An overview of the history was published in 2012. In 1934, the Hungarian physician Paul György discovered a substance that was able to cure a skin disease in rats (dermatitis acrodynia). He named this substance vitamin B_{6}, as numbering of the B vitamins was chronological, and pantothenic acid had been assigned vitamin B_{5} in 1931. In 1938, Richard Kuhn was awarded the Nobel Prize in Chemistry for his work on carotenoids and vitamins, specifically B_{2} and B_{6}. Also in 1938, Samuel Lepkovsky isolated vitamin B_{6} from rice bran.

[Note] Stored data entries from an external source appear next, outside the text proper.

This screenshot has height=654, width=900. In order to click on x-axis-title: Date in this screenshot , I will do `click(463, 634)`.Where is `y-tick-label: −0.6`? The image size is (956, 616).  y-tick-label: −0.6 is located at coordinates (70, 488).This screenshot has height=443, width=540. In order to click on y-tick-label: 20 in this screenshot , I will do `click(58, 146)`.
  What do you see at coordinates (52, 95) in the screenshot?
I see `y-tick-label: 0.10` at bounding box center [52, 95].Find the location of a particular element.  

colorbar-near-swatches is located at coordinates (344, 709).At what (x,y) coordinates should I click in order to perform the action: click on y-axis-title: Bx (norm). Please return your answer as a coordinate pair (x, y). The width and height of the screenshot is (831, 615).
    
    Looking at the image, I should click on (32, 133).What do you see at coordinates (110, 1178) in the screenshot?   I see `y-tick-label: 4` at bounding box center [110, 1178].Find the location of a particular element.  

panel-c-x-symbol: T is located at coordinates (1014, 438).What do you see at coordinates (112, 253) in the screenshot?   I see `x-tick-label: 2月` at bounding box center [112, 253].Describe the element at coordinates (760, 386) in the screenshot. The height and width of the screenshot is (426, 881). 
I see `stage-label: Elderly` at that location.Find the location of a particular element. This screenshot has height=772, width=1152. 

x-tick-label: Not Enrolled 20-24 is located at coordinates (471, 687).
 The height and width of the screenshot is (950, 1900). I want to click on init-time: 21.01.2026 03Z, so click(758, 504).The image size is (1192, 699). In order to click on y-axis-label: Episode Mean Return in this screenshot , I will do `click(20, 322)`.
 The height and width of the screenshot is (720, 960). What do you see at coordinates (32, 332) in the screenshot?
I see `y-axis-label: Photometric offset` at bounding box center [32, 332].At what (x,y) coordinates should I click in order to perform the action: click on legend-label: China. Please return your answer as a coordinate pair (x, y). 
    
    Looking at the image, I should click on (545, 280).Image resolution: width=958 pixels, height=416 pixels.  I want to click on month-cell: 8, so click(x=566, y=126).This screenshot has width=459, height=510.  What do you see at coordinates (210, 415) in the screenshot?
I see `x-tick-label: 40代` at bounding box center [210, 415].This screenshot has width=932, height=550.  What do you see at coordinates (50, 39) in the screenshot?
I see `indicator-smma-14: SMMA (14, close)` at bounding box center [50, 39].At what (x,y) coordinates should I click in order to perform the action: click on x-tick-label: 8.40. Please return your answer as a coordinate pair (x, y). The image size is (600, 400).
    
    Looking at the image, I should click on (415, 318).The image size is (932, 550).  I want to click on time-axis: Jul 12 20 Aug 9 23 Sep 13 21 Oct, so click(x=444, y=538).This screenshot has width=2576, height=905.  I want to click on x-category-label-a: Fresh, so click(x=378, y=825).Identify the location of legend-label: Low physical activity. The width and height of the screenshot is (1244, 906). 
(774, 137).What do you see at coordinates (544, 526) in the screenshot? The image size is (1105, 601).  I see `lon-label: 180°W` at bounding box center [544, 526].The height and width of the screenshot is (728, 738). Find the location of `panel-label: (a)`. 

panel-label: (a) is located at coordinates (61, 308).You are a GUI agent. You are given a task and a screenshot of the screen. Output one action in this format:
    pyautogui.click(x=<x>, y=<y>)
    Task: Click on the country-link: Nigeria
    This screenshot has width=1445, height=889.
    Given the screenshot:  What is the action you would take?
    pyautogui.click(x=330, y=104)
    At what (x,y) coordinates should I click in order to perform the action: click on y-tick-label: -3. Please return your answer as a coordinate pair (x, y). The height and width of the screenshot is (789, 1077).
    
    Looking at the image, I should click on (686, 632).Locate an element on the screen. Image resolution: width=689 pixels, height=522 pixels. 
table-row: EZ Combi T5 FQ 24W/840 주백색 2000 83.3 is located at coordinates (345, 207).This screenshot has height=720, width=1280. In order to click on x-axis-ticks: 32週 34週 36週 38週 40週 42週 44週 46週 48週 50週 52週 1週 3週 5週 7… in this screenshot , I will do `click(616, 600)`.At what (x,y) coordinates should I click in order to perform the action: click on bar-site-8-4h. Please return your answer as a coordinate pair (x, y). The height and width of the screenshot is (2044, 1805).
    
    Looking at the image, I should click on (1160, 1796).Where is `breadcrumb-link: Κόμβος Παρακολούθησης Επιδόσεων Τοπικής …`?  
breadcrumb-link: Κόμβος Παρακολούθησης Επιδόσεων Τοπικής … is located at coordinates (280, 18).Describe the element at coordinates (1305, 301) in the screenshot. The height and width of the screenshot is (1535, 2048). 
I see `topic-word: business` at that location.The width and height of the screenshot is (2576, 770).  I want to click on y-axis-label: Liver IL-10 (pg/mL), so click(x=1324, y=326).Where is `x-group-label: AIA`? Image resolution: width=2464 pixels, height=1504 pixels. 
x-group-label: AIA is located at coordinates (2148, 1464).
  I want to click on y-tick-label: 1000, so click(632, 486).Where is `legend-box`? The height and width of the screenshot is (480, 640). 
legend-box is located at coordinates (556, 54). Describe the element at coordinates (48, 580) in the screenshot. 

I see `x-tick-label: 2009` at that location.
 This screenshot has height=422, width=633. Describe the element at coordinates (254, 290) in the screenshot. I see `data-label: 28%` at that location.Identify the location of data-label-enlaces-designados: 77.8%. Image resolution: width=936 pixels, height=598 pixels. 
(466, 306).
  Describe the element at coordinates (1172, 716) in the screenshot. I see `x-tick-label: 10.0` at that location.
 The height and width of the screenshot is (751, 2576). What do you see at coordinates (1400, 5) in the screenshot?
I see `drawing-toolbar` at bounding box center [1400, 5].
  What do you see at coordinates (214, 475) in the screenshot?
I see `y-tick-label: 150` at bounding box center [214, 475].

A year later, Stanton A. Harris and Karl August Folkers determined the structure of pyridoxine and reported success in chemical synthesis, and then in 1942 Esmond Emerson Snell developed a microbiological growth assay that led to the characterization of pyridoxamine, the aminated product of pyridoxine, and pyridoxal, the formyl derivative of pyridoxine. Further studies showed that pyridoxal, pyridoxamine, and pyridoxine have largely equal activity in animals and owe their vitamin activity to the ability of the organism to convert them into the enzymatically active form pyridoxal-5-phosphate.

Following a recommendation of IUPAC-IUB in 1973, vitamin B_{6} is the official name for all 2-methyl,3-hydroxy,5-hydroxymethylpyridine derivatives exhibiting the biological activity of pyridoxine. Because these related compounds have the same effect, the word "pyridoxine" should not be used as a synonym for vitamin B_{6}.

==Research==
Observational studies suggested an inverse correlation between a higher intake of vitamin B_{6} and all cancers, with the strongest evidence for gastrointestinal cancers. However, evidence from a review of randomized clinical trials did not support a protective effect. The authors noted that high B_{6} intake may be an indicator of higher consumption of other dietary protective micronutrients. A review and two observational trials reporting lung cancer risk reported that serum vitamin B_{6} was lower in people with lung cancer compared to people without lung cancer, but did not incorporate any intervention or prevention trials.

According to a prospective cohort study the long-term use of vitamin B_{6} from individual supplement sources at greater than 20 mg per day, which is more than ten times the adult male RDA of 1.7 mg/day, was associated with an increased risk for lung cancer among men. Smoking further elevated this risk. However, a more recent review of this study suggested that a causal relationship between supplemental vitamin B_{6} and an increased lung cancer risk cannot be confirmed yet.

For coronary heart disease, a meta-analysis reported lower relative risk for a 0.5 mg/day increment in dietary vitamin B_{6} intake. As of 2021, there were no published reviews of randomized clinical trials for coronary heart disease or cardiovascular disease. In reviews of observational and intervention trials, neither higher vitamin B_{6} concentrations nor treatment showed any significant benefit on cognition and dementia risk. Low dietary vitamin B_{6} correlated with a higher risk of depression in women but not in men. When treatment trials were reviewed, no meaningful treatment effect for depression was reported, but a subset of trials in pre-menopausal women suggested a benefit, with a recommendation that more research was needed. The results of several trials with children diagnosed as having autism spectrum disorder (ASD) treated with high dose vitamin B_{6} and magnesium did not result in treatment effect on the severity of symptoms of ASD.